**INSTRUCTION 1**
Translate this sentence from the text on the history of YOLO into Spanish: "YOLOv2, released in 2016, improved the original model by incorporating batch normalization, anchor boxes, and dimension clusters."
**INSTRUCTION 2**
In the listing, reproduce everything from the line containing "Go to the previous" down to the line containing "(x=6, y=98)", with both of those lines included.

**SOURCE**

»»

YOLO

YOLO: A Brief History

YOLO (You Only Look Once), a popular object detection and image segmentation model, was developed by Joseph Redmon and Ali Farhadi at the University of Washington. Launched in 2015, YOLO quickly gained popularity for its high speed and accuracy.

YOLOv2, released in 2016, improved the original model by incorporating batch normalization, anchor boxes, and dimension clusters.
YOLOv3, launched in 2018, further enhanced the model's performance using a more efficient backbone network, multiple anchors and spatial pyramid pooling.
YOLOv4 was released in 2020, introducing innovations like Mosaic data augmentation, a new anchor-free detection head, and a new loss function.
YOLOv5 further improved the model's performance and added new features such as hyperparameter optimization, integrated experiment tracking and automatic export to popular export formats.
YOLOv6 was open-sourced by Meituan in 2022 and is in use in many of the company's autonomous delivery robots.
YOLOv7 added additional tasks such as pose estimation on the COCO keypoints dataset.

««

**INPUT FOR THIS TASK**
»»

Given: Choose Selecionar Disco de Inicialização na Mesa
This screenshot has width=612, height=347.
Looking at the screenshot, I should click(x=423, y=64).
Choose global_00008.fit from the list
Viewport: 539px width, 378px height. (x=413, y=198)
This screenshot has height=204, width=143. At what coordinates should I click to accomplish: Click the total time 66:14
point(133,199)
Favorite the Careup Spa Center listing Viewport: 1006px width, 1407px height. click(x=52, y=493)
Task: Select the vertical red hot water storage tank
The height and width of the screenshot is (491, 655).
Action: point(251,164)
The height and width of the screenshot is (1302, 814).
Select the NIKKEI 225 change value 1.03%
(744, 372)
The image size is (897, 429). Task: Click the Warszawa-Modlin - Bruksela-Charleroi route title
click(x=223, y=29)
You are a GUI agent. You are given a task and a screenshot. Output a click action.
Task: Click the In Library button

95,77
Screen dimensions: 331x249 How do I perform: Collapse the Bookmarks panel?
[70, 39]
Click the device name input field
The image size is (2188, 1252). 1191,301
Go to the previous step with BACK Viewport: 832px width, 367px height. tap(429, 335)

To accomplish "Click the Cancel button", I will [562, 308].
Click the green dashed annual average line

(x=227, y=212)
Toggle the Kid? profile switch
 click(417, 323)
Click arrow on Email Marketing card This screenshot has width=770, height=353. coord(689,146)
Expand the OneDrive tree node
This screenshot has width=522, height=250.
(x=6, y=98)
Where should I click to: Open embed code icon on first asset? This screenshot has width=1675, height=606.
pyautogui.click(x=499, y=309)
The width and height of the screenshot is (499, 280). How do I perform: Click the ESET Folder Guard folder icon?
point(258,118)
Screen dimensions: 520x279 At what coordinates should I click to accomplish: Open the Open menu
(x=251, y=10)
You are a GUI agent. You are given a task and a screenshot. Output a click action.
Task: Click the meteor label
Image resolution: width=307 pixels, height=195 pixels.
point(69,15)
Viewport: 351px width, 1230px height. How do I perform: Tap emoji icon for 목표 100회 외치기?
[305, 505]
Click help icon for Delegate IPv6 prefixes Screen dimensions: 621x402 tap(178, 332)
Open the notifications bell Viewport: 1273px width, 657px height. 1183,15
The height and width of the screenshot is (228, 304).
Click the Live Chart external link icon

««

**FULL OUTPUT 1**
YOLOv2, lanzado en 2016, mejoró el modelo original al incorporar la normalización por lotes, las cajas de anclaje y los clústeres de dimensiones.

**FULL OUTPUT 2**
Go to the previous step with BACK Viewport: 832px width, 367px height. tap(429, 335)

To accomplish "Click the Cancel button", I will [562, 308].
Click the green dashed annual average line

(x=227, y=212)
Toggle the Kid? profile switch
 click(417, 323)
Click arrow on Email Marketing card This screenshot has width=770, height=353. coord(689,146)
Expand the OneDrive tree node
This screenshot has width=522, height=250.
(x=6, y=98)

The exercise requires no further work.